======== EXCERPTED PASSAGE

Foster collaboration for a high-performance team.

You can make collaboration a key part of employee learning and development as well as innovation and problem solving. It takes time, but it’s worth it.

Building a culture of collaboration in your company can improve everything from revenue to employee satisfaction. Frost and Sullivan research found that collaboration positively impacts a company’s performance, productivity, product quality, and customer satisfaction.

In fact, effective teamwork is more important to overall company performance than strategic orientation or market conditions. And while people enjoy working together, productive collaboration doesn’t often spring up spontaneously. You need to help employees build trusting relationships and give them the autonomy to find solutions together.

Here are some tips for getting started.

 

 

Collaborate with your team.

Collaboration starts with you. Involve your team in decisions. You don’t have to hold a team meeting for every choice you make, but when you tackle a new problem or project, include other employees in the process.

 

Use collaboration for learning.

Employees are looking for ways to improve and develop the skills that will help them succeed and make their jobs easier. Ask a more experienced colleague to work with a newer one on a project. Make it clear that it’s a chance for them both to expand their abilities.

Click here to learn how to manage informal peer learning.

 

Encourage questions, especially “why.”

So many managers get defensive when they hear “why.” But successful teams are constantly asking that question. You need to communicate the drive behind any project or initiative. It helps everyone get on board. It brings everyone together around a common purpose, and it opens avenues for innovations. If your team knows “why” you want to achieve something, they can look for the best possible “how.”

 

When you ask employees to collaborate, respect their process.

If you task a group with solving a problem, you can give them guidelines or results you want them to achieve, but you have to let them find the solution on their own. They need to lean on each other, not you. And you have to trust their understanding and abilities enough to believe that even if they don’t solve the problem the way you might have, they’ll end up with a viable solution.

 

Focus on results and evidence.

Collaborative teams have to be able to question and challenge as a way to improve the status quo, but they do not question or challenge each other’s abilities, and they rely on facts, not opinions, for guidance. They experiment with new ideas and observe results, data and evidence to determine the best solution.

 

Listen.

Good collaborators are good listeners. You can lead the way by listening to employees and taking their comments seriously.

 

Acknowledge the process.

When you’re building a culture of collaboration, your team may encounter some initial challenges. So rather than focusing purely on the results of the collaboration, acknowledge and reward the process itself.

Praise the effort and the process, not just results.

Celebrate the effort and the process with your team to keep collaboration strong.

Carol Dweck, author of Mindset: The New Psychology of Success, advises, found that learners do better if you praise the effort over the results, especially early in the process. If you emphasize the value of teamwork aside from immediate results, employees will have the license to keep working together until they reach their collaborative stride.

 

Stay with it.

There’s no blue print for creating a collaborative team. Every group of people is different. So don’t just give up. And don’t let employees give up either.

If the process isn’t working, experiment together to find a way. It feels difficult and uncomfortable at first, but avoid the temptation to go back to old ways of doing business. The benefits are worth the effort.

 

Start small and grow.

Don’t expect your culture to change overnight. You need to let employees adapt. And remember that new approaches take more cognitive energy because everyone is out of their comfort zones. So make collaboration a small part of the workday to begin with and evolve it naturally.

Having a strong collaborative culture at your business makes your life easier. You’ll see performance improve. You’ll have lower turnover, happier customers, and less stress. Corporate cultures resist change, but with your leadership, you can build an unstoppable team.

================

# ACTIVITY LIST
**A.** Answer these questions from the passage on team collaboration:
(i) Which research firm found that collaboration positively impacts a company's performance?
(ii) What question does the passage say successful teams are constantly asking?
(iii) What do collaborative teams rely on for guidance instead of opinions?
**B.** Repeat the part of the passage on team collaboration starting at "In fact, effective" and ending at "for getting started.", word for word.
The items after this point have no connection to the passage on team collaboration.

======== RECORD EXTRACTS

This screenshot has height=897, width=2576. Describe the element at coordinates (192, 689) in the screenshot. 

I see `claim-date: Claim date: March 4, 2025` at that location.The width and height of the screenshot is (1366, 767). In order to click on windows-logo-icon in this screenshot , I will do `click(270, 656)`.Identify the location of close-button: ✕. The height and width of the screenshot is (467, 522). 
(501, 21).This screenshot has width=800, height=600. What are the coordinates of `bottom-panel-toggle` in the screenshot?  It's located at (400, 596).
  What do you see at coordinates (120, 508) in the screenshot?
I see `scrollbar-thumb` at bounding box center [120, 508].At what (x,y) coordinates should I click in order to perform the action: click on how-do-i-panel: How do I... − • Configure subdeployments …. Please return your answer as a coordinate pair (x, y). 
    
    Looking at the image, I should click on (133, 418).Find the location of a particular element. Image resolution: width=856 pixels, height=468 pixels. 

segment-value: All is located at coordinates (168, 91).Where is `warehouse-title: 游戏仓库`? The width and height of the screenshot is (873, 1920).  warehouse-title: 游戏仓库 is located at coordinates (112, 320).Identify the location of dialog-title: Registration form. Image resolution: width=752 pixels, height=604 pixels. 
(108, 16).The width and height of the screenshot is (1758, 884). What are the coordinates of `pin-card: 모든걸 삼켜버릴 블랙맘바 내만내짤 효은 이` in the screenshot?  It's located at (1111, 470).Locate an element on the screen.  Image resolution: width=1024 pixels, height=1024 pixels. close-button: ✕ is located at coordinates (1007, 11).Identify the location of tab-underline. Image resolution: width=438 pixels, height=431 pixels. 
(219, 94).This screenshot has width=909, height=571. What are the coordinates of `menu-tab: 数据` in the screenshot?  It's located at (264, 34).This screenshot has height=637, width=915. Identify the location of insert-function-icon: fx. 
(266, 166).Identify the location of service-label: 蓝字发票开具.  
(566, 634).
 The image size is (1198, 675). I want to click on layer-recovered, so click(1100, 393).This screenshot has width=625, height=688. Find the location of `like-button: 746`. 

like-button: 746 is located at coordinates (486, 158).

================

# TASK RESULTS
**A.**
(i) Frost and Sullivan
(ii) "Why"
(iii) Facts

**B.**
In fact, effective teamwork is more important to overall company performance than strategic orientation or market conditions. And while people enjoy working together, productive collaboration doesn’t often spring up spontaneously. You need to help employees build trusting relationships and give them the autonomy to find solutions together.

Here are some tips for getting started.